→ WORK ITEM
Can you transcribe the data exactly? Leave the pictures out.

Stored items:
━━━━━━━━━━━━━━━━

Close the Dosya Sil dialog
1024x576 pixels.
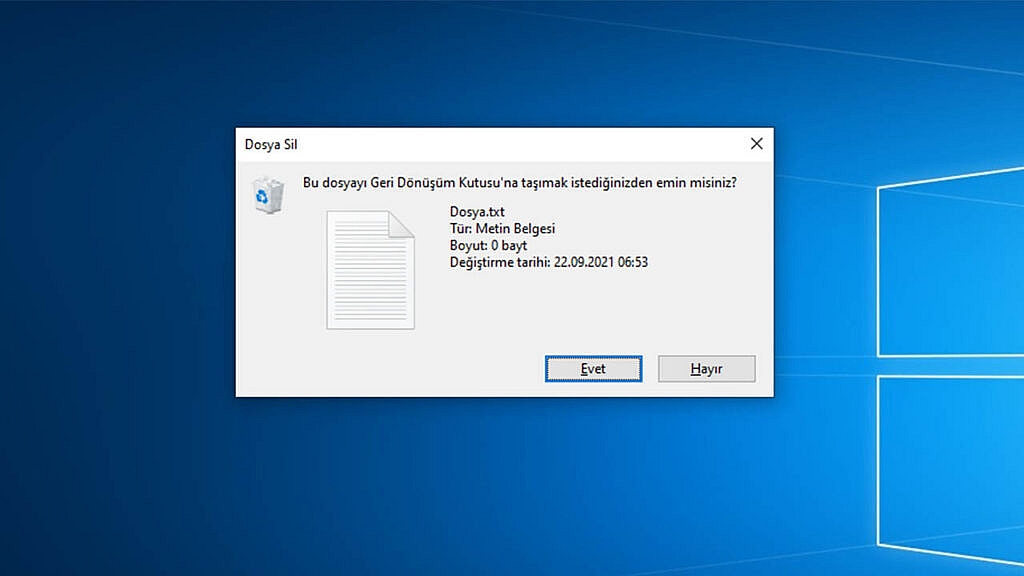coord(756,144)
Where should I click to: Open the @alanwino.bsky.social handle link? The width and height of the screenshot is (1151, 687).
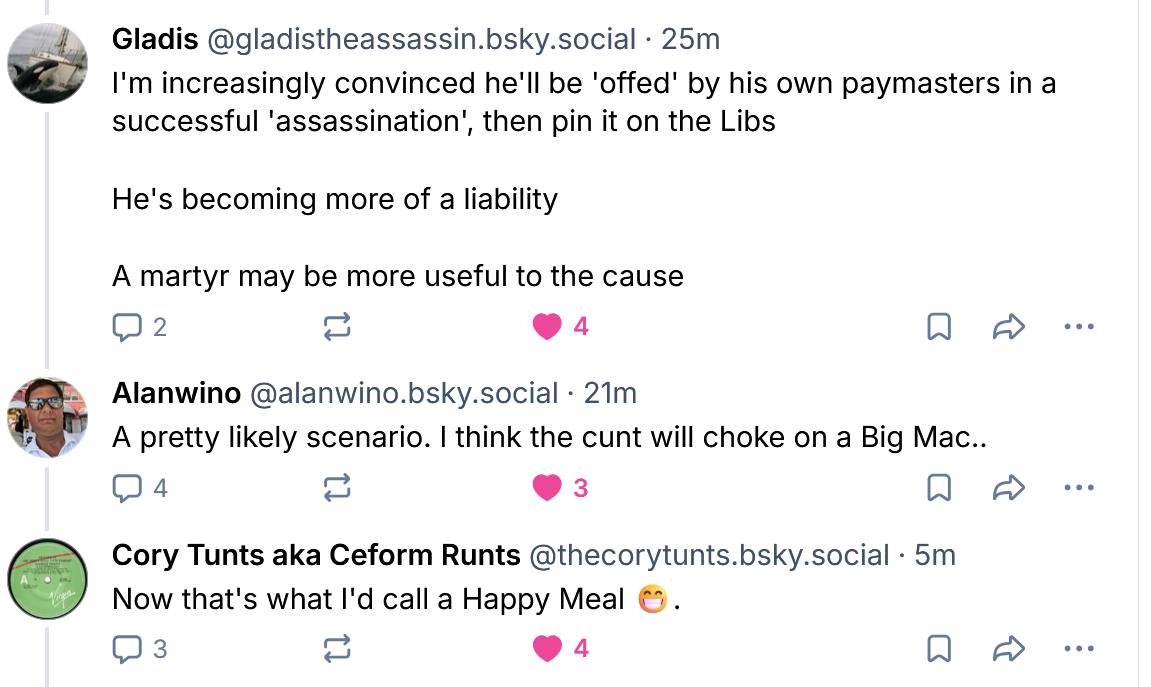[403, 393]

━━━━━━━━━━━━━━━━

→ RESULT OF THE TASK
Close the Dosya Sil dialog
1024x576 pixels.
coord(756,144)
Where should I click to: Open the @alanwino.bsky.social handle link? The width and height of the screenshot is (1151, 687).
[403, 393]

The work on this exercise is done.